Guest post from Cara Bonnett, Office of Information Technology
No, it’s not your imagination: Those clouds really are following you, and the sunflowers are waving.
Students walking past the huge media wall at the Link in Perkins Library may not realize that the tiled display is responding to their movements. But thanks to Duke researchers and computer science students, they now can interact with the wall to play with the weather, generate their own poetry and navigate through a collection of ultra-high-resolution “gigapixel” images.
“The challenge is getting people to notice that the display is interactive,” said Robert Duvall, a computer science professor whose students designed the weather simulation. “How do you draw people in, help them understand what’s going on and get them playing with it?”
The media wall – built by Duke’s Visualization Technology Group as part of the Visual Studies Initiative – includes 48 computer screens, six Web cameras and a set of directional speakers, all driven by a 104-core computing cluster. The cameras, positioned on the ceiling, are programmed to detect viewers’ positions or movements and use that data to determine what’s represented on the screen.
Students in Duvall’s advanced graphics class designed the weather simulation to be useful as well as fun. The display, based on real-time data from an online weather site, features cartoonish rainclouds or clear blue skies (depending on the forecast), with sunflowers that “wave” when a viewer steps up to the screen.
“After you’ve been in the Link for a couple hours, you might not know what the weather’s like outside,” Duvall said. “On the wall you can see it at a glance.”

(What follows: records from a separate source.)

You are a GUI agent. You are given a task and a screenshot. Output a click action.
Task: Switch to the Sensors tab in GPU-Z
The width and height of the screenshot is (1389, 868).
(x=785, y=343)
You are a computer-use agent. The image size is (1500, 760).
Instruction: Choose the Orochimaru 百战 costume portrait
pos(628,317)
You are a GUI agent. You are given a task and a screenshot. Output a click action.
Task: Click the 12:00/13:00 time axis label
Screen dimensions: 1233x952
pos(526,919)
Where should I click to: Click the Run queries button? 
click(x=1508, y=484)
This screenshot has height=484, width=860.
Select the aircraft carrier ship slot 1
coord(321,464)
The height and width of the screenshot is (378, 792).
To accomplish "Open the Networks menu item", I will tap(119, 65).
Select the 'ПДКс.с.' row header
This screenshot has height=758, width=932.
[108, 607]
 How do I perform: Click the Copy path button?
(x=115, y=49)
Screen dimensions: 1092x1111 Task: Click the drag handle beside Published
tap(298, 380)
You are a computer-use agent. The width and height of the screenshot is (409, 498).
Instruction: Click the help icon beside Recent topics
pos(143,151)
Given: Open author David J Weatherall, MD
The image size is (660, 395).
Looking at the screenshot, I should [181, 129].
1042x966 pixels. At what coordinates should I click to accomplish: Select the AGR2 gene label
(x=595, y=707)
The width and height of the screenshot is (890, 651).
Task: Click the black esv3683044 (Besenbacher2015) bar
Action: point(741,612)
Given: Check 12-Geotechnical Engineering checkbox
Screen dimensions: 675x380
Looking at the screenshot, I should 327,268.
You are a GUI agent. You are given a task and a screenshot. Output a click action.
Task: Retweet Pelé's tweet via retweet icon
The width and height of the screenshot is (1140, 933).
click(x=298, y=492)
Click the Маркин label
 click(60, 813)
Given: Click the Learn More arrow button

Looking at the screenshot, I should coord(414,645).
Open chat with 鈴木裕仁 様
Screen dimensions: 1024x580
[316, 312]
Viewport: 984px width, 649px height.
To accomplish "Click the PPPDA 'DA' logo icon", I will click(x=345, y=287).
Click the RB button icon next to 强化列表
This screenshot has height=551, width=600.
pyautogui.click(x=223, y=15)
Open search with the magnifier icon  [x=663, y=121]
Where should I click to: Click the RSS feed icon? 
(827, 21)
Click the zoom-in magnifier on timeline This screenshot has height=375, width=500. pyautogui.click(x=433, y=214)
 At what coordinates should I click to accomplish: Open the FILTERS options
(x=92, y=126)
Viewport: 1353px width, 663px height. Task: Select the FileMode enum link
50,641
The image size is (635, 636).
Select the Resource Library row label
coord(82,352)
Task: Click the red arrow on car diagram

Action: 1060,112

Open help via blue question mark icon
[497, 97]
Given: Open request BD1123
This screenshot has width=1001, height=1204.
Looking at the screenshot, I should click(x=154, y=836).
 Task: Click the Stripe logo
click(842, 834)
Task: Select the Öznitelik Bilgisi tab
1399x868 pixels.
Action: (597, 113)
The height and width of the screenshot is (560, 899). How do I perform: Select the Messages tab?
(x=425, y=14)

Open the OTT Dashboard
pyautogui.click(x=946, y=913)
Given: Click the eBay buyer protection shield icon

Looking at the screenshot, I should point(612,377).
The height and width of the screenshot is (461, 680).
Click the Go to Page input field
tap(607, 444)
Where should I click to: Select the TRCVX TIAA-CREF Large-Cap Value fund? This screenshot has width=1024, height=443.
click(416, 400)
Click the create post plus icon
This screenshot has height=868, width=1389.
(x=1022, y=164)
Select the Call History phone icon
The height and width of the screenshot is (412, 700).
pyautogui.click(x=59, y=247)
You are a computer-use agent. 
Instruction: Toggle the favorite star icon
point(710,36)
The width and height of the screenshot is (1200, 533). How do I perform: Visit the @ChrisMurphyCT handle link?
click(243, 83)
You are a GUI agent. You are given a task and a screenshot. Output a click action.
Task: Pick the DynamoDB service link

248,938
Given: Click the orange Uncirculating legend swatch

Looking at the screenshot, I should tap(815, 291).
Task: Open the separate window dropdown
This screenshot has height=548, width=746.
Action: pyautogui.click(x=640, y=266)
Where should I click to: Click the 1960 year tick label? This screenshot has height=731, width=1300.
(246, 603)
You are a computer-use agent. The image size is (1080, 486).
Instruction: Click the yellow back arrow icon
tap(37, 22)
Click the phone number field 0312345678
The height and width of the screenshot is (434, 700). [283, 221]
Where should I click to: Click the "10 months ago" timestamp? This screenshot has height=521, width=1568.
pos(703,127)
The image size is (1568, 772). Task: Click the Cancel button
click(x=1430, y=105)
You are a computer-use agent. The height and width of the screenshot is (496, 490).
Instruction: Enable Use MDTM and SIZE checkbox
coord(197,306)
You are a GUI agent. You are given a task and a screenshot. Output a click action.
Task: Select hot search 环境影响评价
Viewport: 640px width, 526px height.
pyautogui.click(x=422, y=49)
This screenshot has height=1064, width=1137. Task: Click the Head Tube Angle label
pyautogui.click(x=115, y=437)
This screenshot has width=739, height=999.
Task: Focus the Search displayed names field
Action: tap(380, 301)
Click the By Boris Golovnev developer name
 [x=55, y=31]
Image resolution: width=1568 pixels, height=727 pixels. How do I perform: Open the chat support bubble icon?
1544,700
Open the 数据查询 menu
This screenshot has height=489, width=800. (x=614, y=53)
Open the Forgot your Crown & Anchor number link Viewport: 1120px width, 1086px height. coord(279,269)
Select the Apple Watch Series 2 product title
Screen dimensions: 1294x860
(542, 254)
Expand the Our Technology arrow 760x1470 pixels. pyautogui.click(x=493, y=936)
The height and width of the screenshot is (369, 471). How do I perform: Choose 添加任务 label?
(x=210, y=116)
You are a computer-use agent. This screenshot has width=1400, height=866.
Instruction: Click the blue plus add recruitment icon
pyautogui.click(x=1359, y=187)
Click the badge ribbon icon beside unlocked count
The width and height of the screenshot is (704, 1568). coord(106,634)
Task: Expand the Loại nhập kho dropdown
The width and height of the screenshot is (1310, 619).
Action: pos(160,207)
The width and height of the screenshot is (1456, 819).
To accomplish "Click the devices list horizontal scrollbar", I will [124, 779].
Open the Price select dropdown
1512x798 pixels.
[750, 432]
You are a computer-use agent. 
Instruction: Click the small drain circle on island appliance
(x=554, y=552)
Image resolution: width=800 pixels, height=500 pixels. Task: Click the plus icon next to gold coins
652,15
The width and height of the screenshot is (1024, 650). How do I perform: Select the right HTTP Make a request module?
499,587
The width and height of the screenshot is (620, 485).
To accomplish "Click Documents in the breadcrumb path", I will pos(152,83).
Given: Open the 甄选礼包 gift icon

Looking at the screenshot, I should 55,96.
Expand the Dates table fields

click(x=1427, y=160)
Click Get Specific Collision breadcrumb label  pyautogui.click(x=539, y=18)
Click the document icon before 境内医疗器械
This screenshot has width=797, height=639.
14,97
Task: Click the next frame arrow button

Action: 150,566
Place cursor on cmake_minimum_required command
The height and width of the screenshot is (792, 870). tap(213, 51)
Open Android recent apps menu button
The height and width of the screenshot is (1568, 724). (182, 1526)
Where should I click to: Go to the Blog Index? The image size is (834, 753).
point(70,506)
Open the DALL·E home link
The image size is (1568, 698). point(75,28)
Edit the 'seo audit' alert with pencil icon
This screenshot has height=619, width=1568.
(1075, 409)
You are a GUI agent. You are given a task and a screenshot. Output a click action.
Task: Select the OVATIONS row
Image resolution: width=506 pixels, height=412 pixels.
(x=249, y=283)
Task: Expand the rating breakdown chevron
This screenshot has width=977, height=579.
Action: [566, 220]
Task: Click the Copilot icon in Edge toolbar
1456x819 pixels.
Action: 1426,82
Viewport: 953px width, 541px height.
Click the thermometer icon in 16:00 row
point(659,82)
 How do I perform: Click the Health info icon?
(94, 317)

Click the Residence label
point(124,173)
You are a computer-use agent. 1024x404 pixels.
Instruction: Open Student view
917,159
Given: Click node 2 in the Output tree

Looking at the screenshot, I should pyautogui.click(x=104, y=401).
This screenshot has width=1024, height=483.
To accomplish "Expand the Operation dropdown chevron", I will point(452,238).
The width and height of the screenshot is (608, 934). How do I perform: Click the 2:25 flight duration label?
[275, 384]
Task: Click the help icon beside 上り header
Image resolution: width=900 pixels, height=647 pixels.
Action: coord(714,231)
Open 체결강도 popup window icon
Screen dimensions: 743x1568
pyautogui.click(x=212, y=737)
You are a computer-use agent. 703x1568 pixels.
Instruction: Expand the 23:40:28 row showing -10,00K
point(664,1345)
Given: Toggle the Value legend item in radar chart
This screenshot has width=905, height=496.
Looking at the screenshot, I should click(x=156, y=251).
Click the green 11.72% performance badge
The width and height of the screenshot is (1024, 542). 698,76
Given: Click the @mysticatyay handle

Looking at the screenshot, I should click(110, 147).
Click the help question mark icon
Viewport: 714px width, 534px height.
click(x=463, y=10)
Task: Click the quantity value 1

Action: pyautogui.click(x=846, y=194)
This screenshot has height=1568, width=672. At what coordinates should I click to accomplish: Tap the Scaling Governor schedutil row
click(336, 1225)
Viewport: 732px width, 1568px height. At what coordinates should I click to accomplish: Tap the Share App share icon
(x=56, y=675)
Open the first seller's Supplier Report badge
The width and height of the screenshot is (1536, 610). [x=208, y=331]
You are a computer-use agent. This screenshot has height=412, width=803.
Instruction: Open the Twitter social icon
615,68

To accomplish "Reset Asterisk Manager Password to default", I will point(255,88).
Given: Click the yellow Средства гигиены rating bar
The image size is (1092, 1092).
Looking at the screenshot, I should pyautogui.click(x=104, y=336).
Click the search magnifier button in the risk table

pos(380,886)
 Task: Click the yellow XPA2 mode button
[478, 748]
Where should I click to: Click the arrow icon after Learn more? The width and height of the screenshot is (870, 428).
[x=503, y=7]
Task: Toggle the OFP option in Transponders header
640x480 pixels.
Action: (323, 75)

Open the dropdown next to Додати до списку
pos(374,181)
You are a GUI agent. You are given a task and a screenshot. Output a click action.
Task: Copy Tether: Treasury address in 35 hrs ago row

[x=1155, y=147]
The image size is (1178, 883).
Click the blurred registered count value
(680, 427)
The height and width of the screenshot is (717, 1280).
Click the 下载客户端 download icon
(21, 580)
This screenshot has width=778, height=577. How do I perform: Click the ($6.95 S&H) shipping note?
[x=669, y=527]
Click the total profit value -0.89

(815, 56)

Another display – “Passage Sets,” created by visual studies professor Bill Seaman and programmed by research associate Todd Berreth – includes an interactive poem generator that allows as many as four viewers at a time to choose words or phrases from four lists that then flow in a line of text across the bottom of the screen. An opening for the exhibit will be held Friday, April 16.
Berreth and a committee of faculty, staff and students are seeking new ideas for exhibits on the wall. Students in future classes could help with the programming, and developers can test their programs on a smaller-scale version of the wall at Smith Warehouse.
The only caveat: No marketing allowed.
Faculty and students are invited to submit project ideas to Berreth’s group at firstname.lastname@example.org. Find out more information about developing projects for the Link media wall on the group’s wiki.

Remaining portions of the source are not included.